India’s environment complicates this task. High levels of outdoor pollution, extreme temperatures, and dust often discourage the use of open windows. The study emphasises that solutions must therefore be adapted to local conditions rather than relying on generic global standards.
Everyday spaces, elevated risks
Certain environments, as stated in the book, are particularly vulnerable. Schools are among the most critical, where children spend long hours in enclosed classrooms with limited ventilation.
“Children spend hours in enclosed classrooms. If those spaces are not ventilated properly, the risk multiplies,” Singh said.
Public transport systems present a similar challenge. Buses, trains and metro coaches bring together large numbers of people in confined spaces, often for extended durations.
“Transport systems are where density and duration come together. That is exactly where airborne transmission thrives,” he added.
Given the scale and complexity of these systems, large structural changes may not always be feasible. The study suggests that even incremental improvements such as better filtration, periodic fresh-air flushing, and monitoring indoor air quality can significantly reduce risk.
Policy gaps and missed opportunities
A key concern highlighted by the authors is the absence of strong regulatory frameworks governing indoor air quality in non-medical settings. India’s building codes offer limited guidance on ventilation standards in everyday spaces, leaving a critical gap in public health planning.
“We need to embed infection control into the way we build, not treat it as an afterthought,” Singh said.
The book calls for updated building norms that incorporate ventilation benchmarks, occupancy limits, and design standards aimed specifically at reducing airborne transmission.
Without such policy interventions, experts warn, improvements in design and awareness may remain uneven and insufficient.
The book also makes a broader argument: infection control cannot remain the responsibility of the health sector alone. It requires collaboration across disciplines, bringing together architects, engineers, urban planners and public health experts.
“We need architects, engineers, urban planners and public health experts to work together from the design stage itself,” Singh said. “This is as much a design problem as it is a health problem.”
The pandemic, the authors note, has already demonstrated the importance of such collaboration, shifting the conversation from a purely medical approach to a more integrated understanding of health and environment.
The challenge of the invisible
One of the biggest obstacles to addressing the issue is its invisibility. Unlike visible infrastructure failures, poor air circulation does not immediately signal danger.

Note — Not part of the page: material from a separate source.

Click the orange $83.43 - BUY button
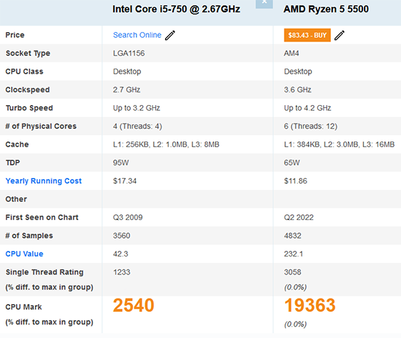The height and width of the screenshot is (338, 401). [x=307, y=35]
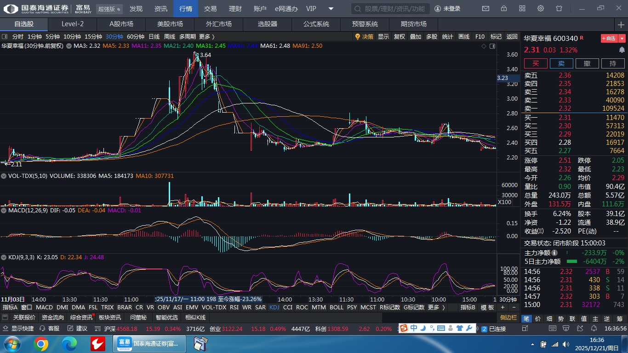This screenshot has height=353, width=628.
Task: Select the 60分钟 period tab
Action: [x=136, y=37]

“Air is invisible, and that is part of the problem,” Singh said. “People do not always realise when a space is unsafe.”
This lack of visibility makes it harder to prioritise ventilation in policy and design decisions, even though its impact on health can be significant.
At the same time, the book emphasises that solutions are neither prohibitively expensive nor technologically complex.
“We are not talking about complex technologies,” Singh said. “We are talking about applying science and common sense to everyday spaces.”
As India continues to urbanise rapidly, the study argues that buildings must be viewed not merely as physical structures, but as active environments that shape health outcomes.
“If we design our buildings right, we can prevent disease before it spreads,” Singh said. “That is the real opportunity.”